Datasets and methods
The main research content of this study is shown in Fig 1, which illustrates the design of a two-layer network structure for fine-grained bird vocalization recognition and Log-Mel Acoustic Complexity Index (ACI) calculation. On the one hand, the study designed a two-layer network structure, in which the first layer (Net1) is used to distinguish different bird species, and then each single class in the first layer is placed in the second layer (Net2), that is, the same bird species is classified at different time periods (dawn, noon and night). Achieve the final fine-grained recognition. On the other hand, Log-Mel transform is used to extract the key features of bird vocalization and calculate ACI based on these features. Different from the traditional ACI calculation method that directly analyzes the original audio signal, Log-Mel ACI enhances the expression ability of bioacoustic signals through frequency domain conversion. Firstly, Log-Mel transform is performed on the audio data, and then the acoustic complexity index (ACI) is calculated. Finally, it is used to analyze the ecological characteristics of bird vocalization.

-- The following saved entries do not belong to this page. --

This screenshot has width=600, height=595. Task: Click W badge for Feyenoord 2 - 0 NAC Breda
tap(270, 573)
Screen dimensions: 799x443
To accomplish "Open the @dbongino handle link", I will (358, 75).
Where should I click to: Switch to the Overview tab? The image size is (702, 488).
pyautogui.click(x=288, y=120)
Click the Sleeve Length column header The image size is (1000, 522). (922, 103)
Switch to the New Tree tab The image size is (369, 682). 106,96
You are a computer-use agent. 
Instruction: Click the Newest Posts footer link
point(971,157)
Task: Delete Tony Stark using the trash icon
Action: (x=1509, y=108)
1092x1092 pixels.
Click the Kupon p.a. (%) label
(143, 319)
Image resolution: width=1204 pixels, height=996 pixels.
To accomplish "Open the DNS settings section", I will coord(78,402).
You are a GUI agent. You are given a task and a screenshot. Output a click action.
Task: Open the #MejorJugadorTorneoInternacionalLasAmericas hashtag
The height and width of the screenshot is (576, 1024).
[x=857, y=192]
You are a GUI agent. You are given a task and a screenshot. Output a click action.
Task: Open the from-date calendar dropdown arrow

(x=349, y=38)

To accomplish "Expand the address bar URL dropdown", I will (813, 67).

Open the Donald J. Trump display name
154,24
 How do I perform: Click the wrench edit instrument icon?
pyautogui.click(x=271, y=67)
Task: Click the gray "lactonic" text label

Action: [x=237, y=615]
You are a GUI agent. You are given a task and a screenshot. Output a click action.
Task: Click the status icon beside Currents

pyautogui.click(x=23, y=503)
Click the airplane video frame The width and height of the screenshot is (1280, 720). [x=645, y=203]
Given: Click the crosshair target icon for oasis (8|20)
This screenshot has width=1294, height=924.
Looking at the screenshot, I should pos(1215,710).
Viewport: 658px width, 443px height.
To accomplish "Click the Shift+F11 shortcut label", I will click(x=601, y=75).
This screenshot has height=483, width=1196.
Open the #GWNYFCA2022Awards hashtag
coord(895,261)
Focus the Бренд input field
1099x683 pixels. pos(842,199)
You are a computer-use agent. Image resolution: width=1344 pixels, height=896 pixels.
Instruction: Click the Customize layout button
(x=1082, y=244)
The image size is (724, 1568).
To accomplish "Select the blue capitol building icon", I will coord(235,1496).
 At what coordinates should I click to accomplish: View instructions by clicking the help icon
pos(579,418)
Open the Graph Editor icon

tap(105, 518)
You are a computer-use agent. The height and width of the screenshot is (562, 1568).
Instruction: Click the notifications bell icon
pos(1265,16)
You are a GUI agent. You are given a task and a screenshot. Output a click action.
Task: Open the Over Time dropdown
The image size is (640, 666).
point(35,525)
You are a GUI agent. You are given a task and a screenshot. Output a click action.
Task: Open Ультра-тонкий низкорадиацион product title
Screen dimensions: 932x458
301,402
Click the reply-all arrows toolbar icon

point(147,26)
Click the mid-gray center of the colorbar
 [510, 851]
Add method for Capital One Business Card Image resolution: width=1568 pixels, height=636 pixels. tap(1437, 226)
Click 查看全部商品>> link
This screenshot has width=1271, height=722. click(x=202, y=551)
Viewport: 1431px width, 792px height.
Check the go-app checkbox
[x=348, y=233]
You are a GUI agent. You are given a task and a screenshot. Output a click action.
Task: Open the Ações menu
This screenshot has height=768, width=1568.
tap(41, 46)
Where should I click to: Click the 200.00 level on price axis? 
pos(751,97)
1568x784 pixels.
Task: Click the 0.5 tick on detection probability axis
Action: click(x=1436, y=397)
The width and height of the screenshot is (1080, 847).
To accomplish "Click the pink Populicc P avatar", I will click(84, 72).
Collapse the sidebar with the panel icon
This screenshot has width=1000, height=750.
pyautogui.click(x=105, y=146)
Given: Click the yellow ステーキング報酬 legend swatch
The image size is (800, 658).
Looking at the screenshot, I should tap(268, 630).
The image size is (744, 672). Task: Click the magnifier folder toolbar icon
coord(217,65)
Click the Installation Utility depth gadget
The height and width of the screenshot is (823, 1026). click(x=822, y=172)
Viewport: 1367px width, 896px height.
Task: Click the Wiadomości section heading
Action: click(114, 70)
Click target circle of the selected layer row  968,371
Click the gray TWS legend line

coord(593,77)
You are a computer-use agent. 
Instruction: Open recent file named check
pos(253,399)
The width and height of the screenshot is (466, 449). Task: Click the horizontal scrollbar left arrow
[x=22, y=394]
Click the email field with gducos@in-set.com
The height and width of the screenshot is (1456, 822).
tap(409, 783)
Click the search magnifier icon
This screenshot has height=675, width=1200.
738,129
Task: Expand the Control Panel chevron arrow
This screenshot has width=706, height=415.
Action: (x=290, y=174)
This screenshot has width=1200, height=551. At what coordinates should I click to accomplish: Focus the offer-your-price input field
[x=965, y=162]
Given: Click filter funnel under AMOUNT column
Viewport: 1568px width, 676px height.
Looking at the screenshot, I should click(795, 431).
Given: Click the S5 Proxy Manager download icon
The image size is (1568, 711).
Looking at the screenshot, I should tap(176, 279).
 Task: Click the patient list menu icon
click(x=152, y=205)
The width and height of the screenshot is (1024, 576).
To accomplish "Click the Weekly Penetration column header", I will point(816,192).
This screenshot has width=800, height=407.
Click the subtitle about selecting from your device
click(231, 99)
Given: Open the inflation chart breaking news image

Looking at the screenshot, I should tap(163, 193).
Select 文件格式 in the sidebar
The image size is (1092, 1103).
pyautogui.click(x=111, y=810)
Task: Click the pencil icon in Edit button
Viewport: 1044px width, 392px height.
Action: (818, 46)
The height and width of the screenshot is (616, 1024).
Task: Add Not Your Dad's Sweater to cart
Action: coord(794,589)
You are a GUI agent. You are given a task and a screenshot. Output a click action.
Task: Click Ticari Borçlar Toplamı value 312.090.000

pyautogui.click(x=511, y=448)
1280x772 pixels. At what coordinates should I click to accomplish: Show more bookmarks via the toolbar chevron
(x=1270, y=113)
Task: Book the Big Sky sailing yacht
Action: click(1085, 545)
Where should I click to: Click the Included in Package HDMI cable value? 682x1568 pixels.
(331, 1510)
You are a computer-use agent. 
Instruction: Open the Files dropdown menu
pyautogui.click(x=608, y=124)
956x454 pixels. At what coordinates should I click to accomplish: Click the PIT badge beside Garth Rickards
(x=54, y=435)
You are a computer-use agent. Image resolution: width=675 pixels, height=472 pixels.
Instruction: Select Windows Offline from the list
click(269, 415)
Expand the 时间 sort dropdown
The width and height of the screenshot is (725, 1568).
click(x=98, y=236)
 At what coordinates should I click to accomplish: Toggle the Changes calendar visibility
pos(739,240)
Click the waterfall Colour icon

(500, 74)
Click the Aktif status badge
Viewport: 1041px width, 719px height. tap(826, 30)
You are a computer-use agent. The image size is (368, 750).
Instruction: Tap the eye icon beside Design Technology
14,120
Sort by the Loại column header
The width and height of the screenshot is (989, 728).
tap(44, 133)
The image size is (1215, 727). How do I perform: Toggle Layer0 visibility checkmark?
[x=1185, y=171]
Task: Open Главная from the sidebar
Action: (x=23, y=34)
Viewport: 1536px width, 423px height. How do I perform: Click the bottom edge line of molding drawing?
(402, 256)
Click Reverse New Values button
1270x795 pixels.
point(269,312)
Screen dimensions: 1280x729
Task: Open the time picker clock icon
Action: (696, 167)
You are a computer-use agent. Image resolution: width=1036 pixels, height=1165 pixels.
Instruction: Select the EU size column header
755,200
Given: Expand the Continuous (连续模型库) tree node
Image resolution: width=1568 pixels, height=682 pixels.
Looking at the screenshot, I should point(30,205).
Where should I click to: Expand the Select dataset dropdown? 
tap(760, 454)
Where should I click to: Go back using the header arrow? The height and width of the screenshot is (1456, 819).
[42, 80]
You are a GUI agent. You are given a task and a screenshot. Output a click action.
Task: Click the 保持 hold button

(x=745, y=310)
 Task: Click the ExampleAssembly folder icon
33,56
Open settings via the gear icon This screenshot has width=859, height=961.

The overall technical roadmap of the study is shown in Fig 2. The entire research process is divided into the following main steps: data preprocessing, feature extraction, two-layer fine-grained recognition, and Log-Mel ACI calculation. Initially, bird vocalization data preprocessing steps include format conversion, denoising, endpoint detection, and data enhancement. Then, MFCC, first-order MFCC and second-order MFCC features are extracted by Log-Mel transform, time domain and frequency domain methods. A two-layer fine-grained recognition model was constructed : the first layer (Net1) was used to distinguish different bird species, and the second layer (Net2) further classified the vocalization of the same species according to time (dawn, noon, night). In addition, ACI is calculated based on Log-Mel to quantify the acoustic complexity of bird vocalization in different time periods, so as to reveal its time variation law. Compared with the traditional ACI calculation method, Log-Mel ACI can more effectively capture the ecological acoustic differences. Finally, the study verifies the effectiveness of Log-Mel in fine-grained identification and ACI calculation, indicating that the method has important application value in ecological monitoring and bird behavior analysis.
Datasets and data preprocessing
This study selected audio of 20 different bird species at dawn, noon, and night, as shown in Table 1, The data source is the xeno-canto website, which is a global bird vocalizations collection and sharing platform, including recordings from different ecological regions, with detailed geographic information, providing a wealth of acoustic samples for this study. The selection of species is mainly based on three criteria : First, considering the ecological significance, birds with obvious circadian rhythms are selected to study the call patterns at different time periods ; secondly, considering the availability of data, species with sufficient recording quantity and high quality are selected to ensure the reliability of data. Finally, geographical diversity is considered to cover different ecological environments and improve the generalization ability of research methods. In terms of recording quality control, this study only uses audio with clear recording, high signal-to-noise ratio and low background noise. Finally, we downloaded a total of 6065 recorded data of different birds at dawn (4 : 00-8 : 00), noon (12 : 00-16 : 00) and night ( 18 : 00-22 : 00 ) to analyze the song rules of the same species in different time periods.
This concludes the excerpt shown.